> 作業内容:
a) 対象テキストによれば、クリントン政権が直面した課題は何でしたか。
b) 対象テキストの「クリントン政権の直面した課題」から「て歴史的大敗を喫したのです。」までを、両端の語句も含めて一字一句違えずに書き写してください。

クリントンはなぜ福祉の充実で選挙に負け、福祉の削減で勝ったのか

 クリントン政権の直面した課題は、以前から続く「無保険者の増大」と「医療費の高騰」でした。これらを解決するための案として、①シングルペイヤー案②プレイ・オア・ペイ案③管理された競争の3案がありました。こうした論争の中で、①~③の折衷案となりました。しかし、③を主張するニューデモクラッツは「政府規制・補助金・雇用主への義務付け」を嫌い、純粋な「管理された競争」を盛り込む法案を提出しました。他方①を主張するリベラル派は、「公的皆保険の実現」に固執し、両者の民主党内の分裂を修正できませんでした。

 

 一方の共和党は、雇用主提供型医療保険を批判し、個人の選択による民間保険の競争拡充を求めました。しかし、「クリントンを利するいかなる法案をも拒否する」という方針によって共和党は一定のまとまりをもちました。また、アメリカ労働総同盟・産別会議や全米自営業者連合などもクリントンとの対決姿勢を強めていたので、合意を形成することが難しかった。これらを背景に、民主党94中間選挙にて歴史的大敗を喫したのです。

> データセット記録:
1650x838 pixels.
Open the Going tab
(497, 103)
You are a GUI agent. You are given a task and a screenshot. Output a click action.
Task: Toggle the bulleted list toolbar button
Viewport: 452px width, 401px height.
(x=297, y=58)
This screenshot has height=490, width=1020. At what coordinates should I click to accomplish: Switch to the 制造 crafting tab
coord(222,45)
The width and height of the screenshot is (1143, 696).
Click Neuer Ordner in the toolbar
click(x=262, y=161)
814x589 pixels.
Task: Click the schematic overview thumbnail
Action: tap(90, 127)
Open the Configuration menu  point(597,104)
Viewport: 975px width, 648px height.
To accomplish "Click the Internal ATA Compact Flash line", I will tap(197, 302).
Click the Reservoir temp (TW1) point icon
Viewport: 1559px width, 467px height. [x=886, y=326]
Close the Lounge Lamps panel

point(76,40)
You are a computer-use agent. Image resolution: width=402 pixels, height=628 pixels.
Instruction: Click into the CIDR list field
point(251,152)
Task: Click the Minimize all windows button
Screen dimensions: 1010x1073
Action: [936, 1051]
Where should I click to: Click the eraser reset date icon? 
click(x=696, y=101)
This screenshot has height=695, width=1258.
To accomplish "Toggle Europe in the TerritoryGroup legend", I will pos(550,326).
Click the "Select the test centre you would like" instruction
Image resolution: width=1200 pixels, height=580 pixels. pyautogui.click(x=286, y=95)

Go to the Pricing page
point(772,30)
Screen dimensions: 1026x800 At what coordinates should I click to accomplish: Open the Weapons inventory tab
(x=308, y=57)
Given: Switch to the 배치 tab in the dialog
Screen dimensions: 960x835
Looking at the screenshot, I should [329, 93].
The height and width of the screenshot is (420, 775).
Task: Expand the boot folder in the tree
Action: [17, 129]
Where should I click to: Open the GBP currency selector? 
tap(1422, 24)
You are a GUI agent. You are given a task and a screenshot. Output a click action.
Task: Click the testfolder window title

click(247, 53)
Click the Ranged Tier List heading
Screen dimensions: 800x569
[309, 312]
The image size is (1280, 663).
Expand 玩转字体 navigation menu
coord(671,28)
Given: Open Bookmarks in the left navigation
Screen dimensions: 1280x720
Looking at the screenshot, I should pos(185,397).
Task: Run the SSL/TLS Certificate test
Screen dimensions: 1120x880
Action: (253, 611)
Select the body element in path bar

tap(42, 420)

> 想定解答:
a) 「無保険者の増大」と「医療費の高騰」でした。

b)
クリントン政権の直面した課題は、以前から続く「無保険者の増大」と「医療費の高騰」でした。これらを解決するための案として、①シングルペイヤー案②プレイ・オア・ペイ案③管理された競争の3案がありました。こうした論争の中で、①~③の折衷案となりました。しかし、③を主張するニューデモクラッツは「政府規制・補助金・雇用主への義務付け」を嫌い、純粋な「管理された競争」を盛り込む法案を提出しました。他方①を主張するリベラル派は、「公的皆保険の実現」に固執し、両者の民主党内の分裂を修正できませんでした。

 

 一方の共和党は、雇用主提供型医療保険を批判し、個人の選択による民間保険の競争拡充を求めました。しかし、「クリントンを利するいかなる法案をも拒否する」という方針によって共和党は一定のまとまりをもちました。また、アメリカ労働総同盟・産別会議や全米自営業者連合などもクリントンとの対決姿勢を強めていたので、合意を形成することが難しかった。これらを背景に、民主党94中間選挙にて歴史的大敗を喫したのです。